Tuesday, October 30, 2018
Kingston has storied history. This Hudson River city was the first capital of New York before it was burned by the British in 1777, and it lived richly in the 19th Century as important rail and canal transit hub. The oldest still-standing church, First Reformed Protestant Dutch Church of Kingston, was organized in 1659. The City’s three historic districts draw visitors for historical reenactments, trendy shops and riverfront festivities. The walkable 8-block Uptown Stockade District is an early settlement filled with Dutch buildings.
Kingston has also found fame for its modern public art. The 2000s brought a steady stream of wall murals to the city’s streets, some occupying the entire side of buildings. Themes vary and include environmentalism, migration, recognition of indigenous heritage, and other social justice issues. Works are dispersed throughout the city and visitors can stop at the arts council for a map enabling a self-guided tour. More murals are revealed each year during the annual O+ arts and music festival.
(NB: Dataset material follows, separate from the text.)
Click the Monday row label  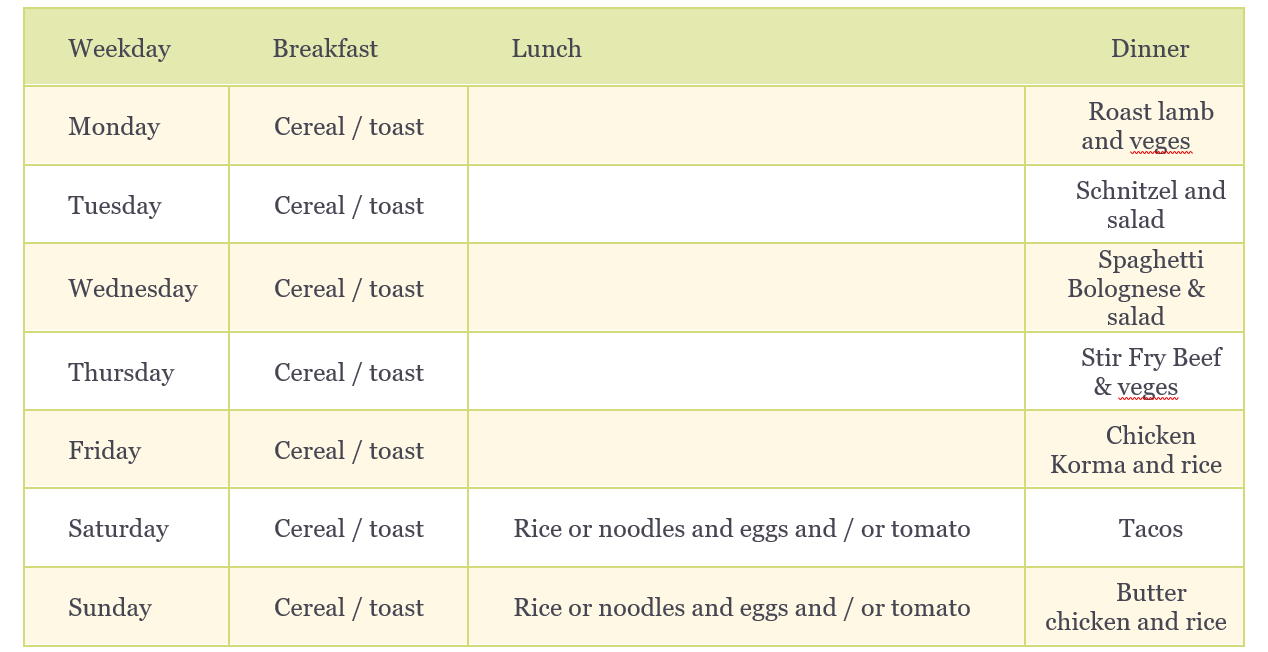click(x=114, y=127)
Many residents welcome the artworks and the business the festival brings each year, but the works find the dismay of some historical preservationists. How can a striking 20-foot-long Atlantic sturgeon painting get approval on a street where laws dictate paint colors must blend with and complement others? How can a 6-story mural of the Greek goddess Artemis cover decades-old historic advertisements painted on buildings? There are a bunch of answers that draw ideas from the U.S. Constitution’s protection of freedom of expression, the transient nature of wall art, and the need for neighborhoods to avoid stagnation and attract new generations.
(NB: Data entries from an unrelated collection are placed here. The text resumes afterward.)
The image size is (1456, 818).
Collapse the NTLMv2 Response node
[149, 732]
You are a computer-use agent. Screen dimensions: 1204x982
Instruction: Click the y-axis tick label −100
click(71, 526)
Wednesday, October 10, 2018
Newburgh Open Studios was last month and one of the stops was Glenlily Grounds off Grand Avenue. The site featured 29 artist with works throughout the 11-acre property that incudes fields, steep hills, and a path through woods. Mediums included metal, acrylic, and more. One display was a group of carved stone faces by Renee Ludwiczak at the edge of a hill overlooking the Hudson River. Some faces hung on a tree or nestled in the base and trunk of a tree, while a grouping sat upright on flat stones. The works look like miniature expressions of the Moai statues of Easter Island, a remote region off the coast of South America.
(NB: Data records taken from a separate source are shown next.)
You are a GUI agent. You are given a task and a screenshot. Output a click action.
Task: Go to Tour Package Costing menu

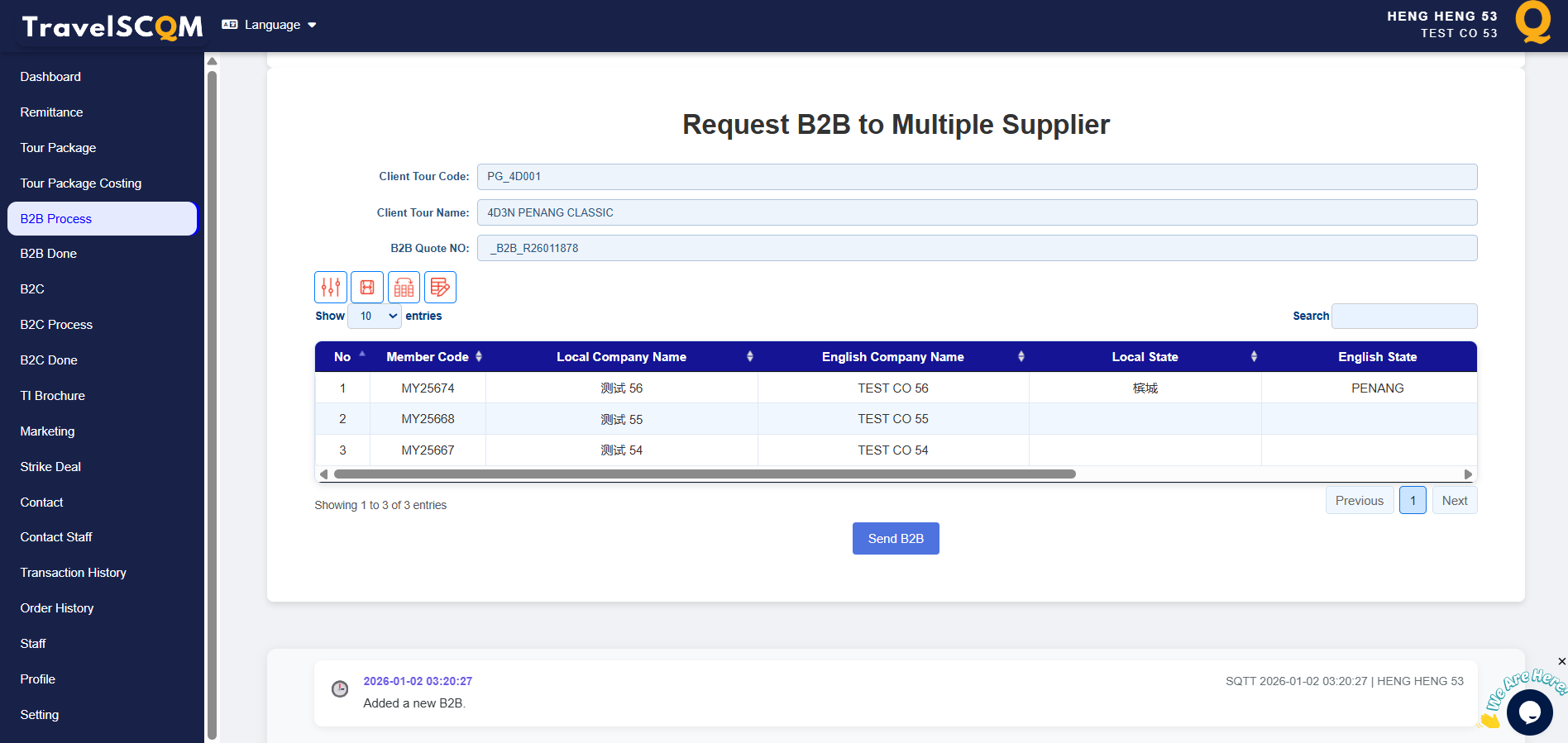(x=81, y=183)
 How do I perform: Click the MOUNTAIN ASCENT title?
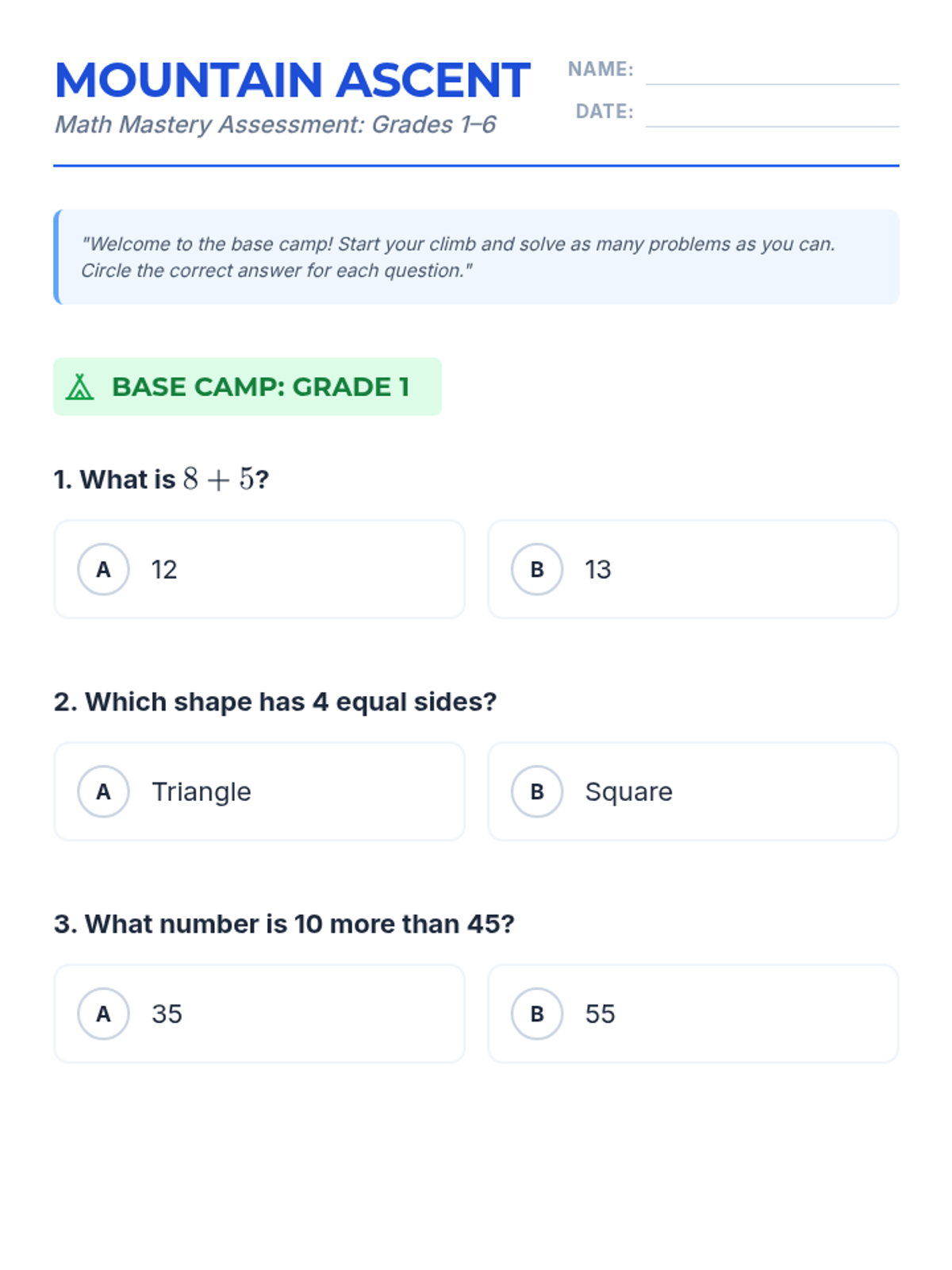point(292,80)
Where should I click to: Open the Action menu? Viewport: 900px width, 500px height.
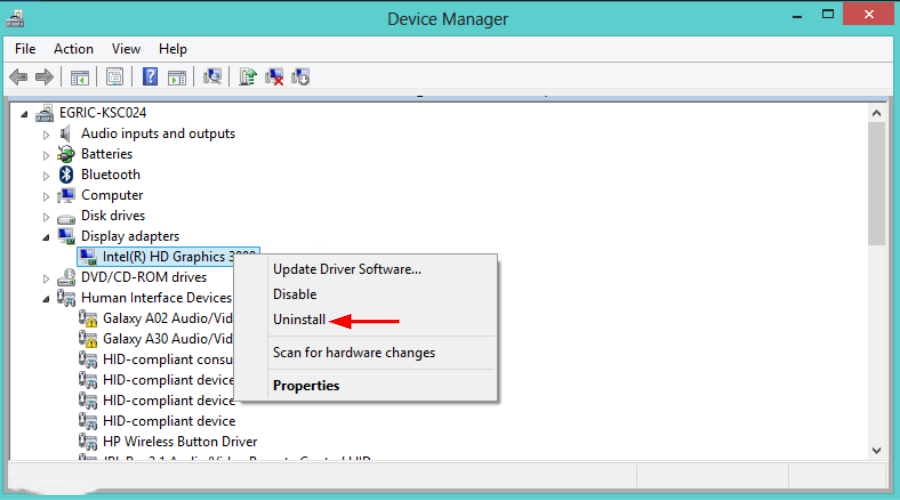coord(73,49)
Moai are large stone carvings shaped as humans. Over 900 statues have been found, the tallest measuring over 30 feet tall. The works are a spectacular feat considering they were created and transported between 1250AD and 1500AD. Just as Ludwiczak’s pieces were carved from different varieties of stone, Moai were formed from such materials as compressed volcanic ash, basalt and trachyte. Debate continues today as about how the statues were transported from a quarry where they originated. Theories extoll dozens of people rolling the statues across the ground on logs or “walking” them upright with ropes. Some statues found lying on the ground are thought to have fallen accidentally during their walk and could not be lifted back up. Researchers, puzzled by the existence of unfinished statues on this desolate island, seek to understand why people left. Land clearing, rat infestation, climate change and deforestation made the region unsustainable for agriculture, fishing, and farming, and the population was affected by Christian missionaries who encouraged natives to abandon their culture and customs.